GIVEN REQUEST:
Rewrite the material below, changing every "Where should I click to" to "Which spot should I select to" and keeping everything else the same.

INPUT RECORDS:
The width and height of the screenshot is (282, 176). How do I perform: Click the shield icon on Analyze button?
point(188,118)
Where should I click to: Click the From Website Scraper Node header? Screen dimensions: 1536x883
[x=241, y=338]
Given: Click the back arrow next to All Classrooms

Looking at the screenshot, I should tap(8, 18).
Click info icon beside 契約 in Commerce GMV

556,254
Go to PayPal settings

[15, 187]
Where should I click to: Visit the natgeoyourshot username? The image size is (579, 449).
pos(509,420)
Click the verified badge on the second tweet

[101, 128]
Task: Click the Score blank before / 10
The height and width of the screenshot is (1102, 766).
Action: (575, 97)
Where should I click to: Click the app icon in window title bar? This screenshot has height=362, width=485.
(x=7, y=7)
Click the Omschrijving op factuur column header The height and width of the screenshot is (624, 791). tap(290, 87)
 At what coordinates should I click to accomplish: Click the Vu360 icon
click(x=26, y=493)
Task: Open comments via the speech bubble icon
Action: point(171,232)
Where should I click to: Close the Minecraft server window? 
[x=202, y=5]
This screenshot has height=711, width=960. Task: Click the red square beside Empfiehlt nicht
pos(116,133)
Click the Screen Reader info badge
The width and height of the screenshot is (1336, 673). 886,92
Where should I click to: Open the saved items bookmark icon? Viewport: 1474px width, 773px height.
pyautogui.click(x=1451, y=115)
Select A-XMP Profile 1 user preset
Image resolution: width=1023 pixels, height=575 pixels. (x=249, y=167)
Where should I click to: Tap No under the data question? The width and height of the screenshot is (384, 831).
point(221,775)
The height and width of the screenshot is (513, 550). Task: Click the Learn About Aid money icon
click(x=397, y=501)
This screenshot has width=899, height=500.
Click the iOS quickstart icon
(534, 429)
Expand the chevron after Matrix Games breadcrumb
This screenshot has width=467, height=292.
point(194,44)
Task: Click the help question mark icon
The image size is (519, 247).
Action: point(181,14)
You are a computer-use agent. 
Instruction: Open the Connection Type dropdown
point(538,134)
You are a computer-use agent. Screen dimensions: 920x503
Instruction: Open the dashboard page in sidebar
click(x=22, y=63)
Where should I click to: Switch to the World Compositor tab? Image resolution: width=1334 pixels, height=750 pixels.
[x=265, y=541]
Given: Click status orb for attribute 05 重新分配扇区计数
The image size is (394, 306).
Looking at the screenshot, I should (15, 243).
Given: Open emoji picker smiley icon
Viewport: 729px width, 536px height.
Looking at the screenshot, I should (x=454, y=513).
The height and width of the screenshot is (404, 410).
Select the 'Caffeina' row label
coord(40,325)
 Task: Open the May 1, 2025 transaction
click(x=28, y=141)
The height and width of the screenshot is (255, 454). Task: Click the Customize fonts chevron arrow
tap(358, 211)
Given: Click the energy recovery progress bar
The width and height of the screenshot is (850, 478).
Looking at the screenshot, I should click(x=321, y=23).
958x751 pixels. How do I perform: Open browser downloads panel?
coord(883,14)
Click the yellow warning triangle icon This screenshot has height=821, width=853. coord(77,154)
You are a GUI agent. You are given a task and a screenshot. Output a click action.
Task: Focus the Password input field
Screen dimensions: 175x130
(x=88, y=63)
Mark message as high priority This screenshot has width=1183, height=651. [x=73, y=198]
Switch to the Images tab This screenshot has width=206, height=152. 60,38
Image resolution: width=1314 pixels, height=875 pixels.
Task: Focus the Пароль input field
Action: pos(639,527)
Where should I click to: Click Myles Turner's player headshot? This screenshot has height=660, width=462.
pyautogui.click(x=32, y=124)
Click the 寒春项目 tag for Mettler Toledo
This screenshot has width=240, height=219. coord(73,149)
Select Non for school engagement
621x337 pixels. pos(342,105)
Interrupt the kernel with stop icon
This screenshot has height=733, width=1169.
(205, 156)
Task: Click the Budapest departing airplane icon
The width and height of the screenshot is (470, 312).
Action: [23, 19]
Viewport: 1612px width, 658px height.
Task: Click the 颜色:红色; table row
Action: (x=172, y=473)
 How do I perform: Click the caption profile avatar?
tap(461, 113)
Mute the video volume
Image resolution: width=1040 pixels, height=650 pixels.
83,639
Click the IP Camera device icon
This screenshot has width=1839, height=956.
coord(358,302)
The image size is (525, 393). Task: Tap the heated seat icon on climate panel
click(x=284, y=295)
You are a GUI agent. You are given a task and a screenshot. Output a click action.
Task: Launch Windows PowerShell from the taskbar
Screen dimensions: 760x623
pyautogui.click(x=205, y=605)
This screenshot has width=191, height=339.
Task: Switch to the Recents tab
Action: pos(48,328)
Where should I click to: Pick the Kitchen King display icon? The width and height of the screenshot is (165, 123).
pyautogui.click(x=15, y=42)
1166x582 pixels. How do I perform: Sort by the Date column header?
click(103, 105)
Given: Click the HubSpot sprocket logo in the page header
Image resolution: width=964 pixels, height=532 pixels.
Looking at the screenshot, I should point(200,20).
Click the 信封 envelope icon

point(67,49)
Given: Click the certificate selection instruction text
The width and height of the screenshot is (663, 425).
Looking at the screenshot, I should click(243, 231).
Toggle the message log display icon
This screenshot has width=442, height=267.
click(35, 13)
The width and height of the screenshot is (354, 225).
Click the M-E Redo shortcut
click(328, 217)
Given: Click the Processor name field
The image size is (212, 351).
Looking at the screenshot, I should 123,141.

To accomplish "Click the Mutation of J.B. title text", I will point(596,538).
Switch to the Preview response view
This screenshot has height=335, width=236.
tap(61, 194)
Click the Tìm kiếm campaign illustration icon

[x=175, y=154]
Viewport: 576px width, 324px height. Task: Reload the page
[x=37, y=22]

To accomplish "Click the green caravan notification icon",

REPLY:
The width and height of the screenshot is (282, 176). How do I perform: Click the shield icon on Analyze button?
point(188,118)
Which spot should I select to: Click the From Website Scraper Node header? Screen dimensions: 1536x883
[x=241, y=338]
Given: Click the back arrow next to All Classrooms

Looking at the screenshot, I should tap(8, 18).
Click info icon beside 契約 in Commerce GMV

556,254
Go to PayPal settings

[15, 187]
Which spot should I select to: Visit the natgeoyourshot username? The image size is (579, 449).
pos(509,420)
Click the verified badge on the second tweet

[101, 128]
Task: Click the Score blank before / 10
The height and width of the screenshot is (1102, 766).
Action: (575, 97)
Which spot should I select to: Click the app icon in window title bar? This screenshot has height=362, width=485.
(x=7, y=7)
Click the Omschrijving op factuur column header The height and width of the screenshot is (624, 791). tap(290, 87)
 At what coordinates should I click to accomplish: Click the Vu360 icon
click(x=26, y=493)
Task: Open comments via the speech bubble icon
Action: point(171,232)
Which spot should I select to: Close the Minecraft server window? 
[x=202, y=5]
This screenshot has height=711, width=960. Task: Click the red square beside Empfiehlt nicht
pos(116,133)
Click the Screen Reader info badge
The width and height of the screenshot is (1336, 673). 886,92
Which spot should I select to: Open the saved items bookmark icon? Viewport: 1474px width, 773px height.
pyautogui.click(x=1451, y=115)
Select A-XMP Profile 1 user preset
Image resolution: width=1023 pixels, height=575 pixels. (x=249, y=167)
Which spot should I select to: Tap No under the data question? The width and height of the screenshot is (384, 831).
point(221,775)
The height and width of the screenshot is (513, 550). Task: Click the Learn About Aid money icon
click(x=397, y=501)
This screenshot has width=899, height=500.
Click the iOS quickstart icon
(534, 429)
Expand the chevron after Matrix Games breadcrumb
This screenshot has width=467, height=292.
point(194,44)
Task: Click the help question mark icon
The image size is (519, 247).
Action: point(181,14)
You are a computer-use agent. 
Instruction: Open the Connection Type dropdown
point(538,134)
You are a computer-use agent. Screen dimensions: 920x503
Instruction: Open the dashboard page in sidebar
click(x=22, y=63)
Which spot should I select to: Switch to the World Compositor tab? Image resolution: width=1334 pixels, height=750 pixels.
[x=265, y=541]
Given: Click status orb for attribute 05 重新分配扇区计数
The image size is (394, 306).
Looking at the screenshot, I should (15, 243).
Given: Open emoji picker smiley icon
Viewport: 729px width, 536px height.
Looking at the screenshot, I should (x=454, y=513).
The height and width of the screenshot is (404, 410).
Select the 'Caffeina' row label
coord(40,325)
 Task: Open the May 1, 2025 transaction
click(x=28, y=141)
The height and width of the screenshot is (255, 454). Task: Click the Customize fonts chevron arrow
tap(358, 211)
Given: Click the energy recovery progress bar
The width and height of the screenshot is (850, 478).
Looking at the screenshot, I should click(x=321, y=23).
958x751 pixels. How do I perform: Open browser downloads panel?
coord(883,14)
Click the yellow warning triangle icon This screenshot has height=821, width=853. coord(77,154)
You are a GUI agent. You are given a task and a screenshot. Output a click action.
Task: Focus the Password input field
Screen dimensions: 175x130
(x=88, y=63)
Mark message as high priority This screenshot has width=1183, height=651. [x=73, y=198]
Switch to the Images tab This screenshot has width=206, height=152. 60,38
Image resolution: width=1314 pixels, height=875 pixels.
Task: Focus the Пароль input field
Action: pos(639,527)
Which spot should I select to: Click Myles Turner's player headshot? This screenshot has height=660, width=462.
pyautogui.click(x=32, y=124)
Click the 寒春项目 tag for Mettler Toledo
This screenshot has width=240, height=219. coord(73,149)
Select Non for school engagement
621x337 pixels. pos(342,105)
Interrupt the kernel with stop icon
This screenshot has height=733, width=1169.
(205, 156)
Task: Click the Budapest departing airplane icon
The width and height of the screenshot is (470, 312).
Action: [23, 19]
Viewport: 1612px width, 658px height.
Task: Click the 颜色:红色; table row
Action: (x=172, y=473)
 How do I perform: Click the caption profile avatar?
tap(461, 113)
Mute the video volume
Image resolution: width=1040 pixels, height=650 pixels.
83,639
Click the IP Camera device icon
This screenshot has width=1839, height=956.
coord(358,302)
The image size is (525, 393). Task: Tap the heated seat icon on climate panel
click(x=284, y=295)
You are a GUI agent. You are given a task and a screenshot. Output a click action.
Task: Launch Windows PowerShell from the taskbar
Screen dimensions: 760x623
pyautogui.click(x=205, y=605)
This screenshot has width=191, height=339.
Task: Switch to the Recents tab
Action: pos(48,328)
Which spot should I select to: Pick the Kitchen King display icon? The width and height of the screenshot is (165, 123).
pyautogui.click(x=15, y=42)
1166x582 pixels. How do I perform: Sort by the Date column header?
click(103, 105)
Given: Click the HubSpot sprocket logo in the page header
Image resolution: width=964 pixels, height=532 pixels.
Looking at the screenshot, I should point(200,20).
Click the 信封 envelope icon

point(67,49)
Given: Click the certificate selection instruction text
The width and height of the screenshot is (663, 425).
Looking at the screenshot, I should click(243, 231).
Toggle the message log display icon
This screenshot has width=442, height=267.
click(35, 13)
The width and height of the screenshot is (354, 225).
Click the M-E Redo shortcut
click(328, 217)
Given: Click the Processor name field
The image size is (212, 351).
Looking at the screenshot, I should 123,141.

To accomplish "Click the Mutation of J.B. title text", I will point(596,538).
Switch to the Preview response view
This screenshot has height=335, width=236.
tap(61, 194)
Click the Tìm kiếm campaign illustration icon

[x=175, y=154]
Viewport: 576px width, 324px height. Task: Reload the page
[x=37, y=22]

To accomplish "Click the green caravan notification icon",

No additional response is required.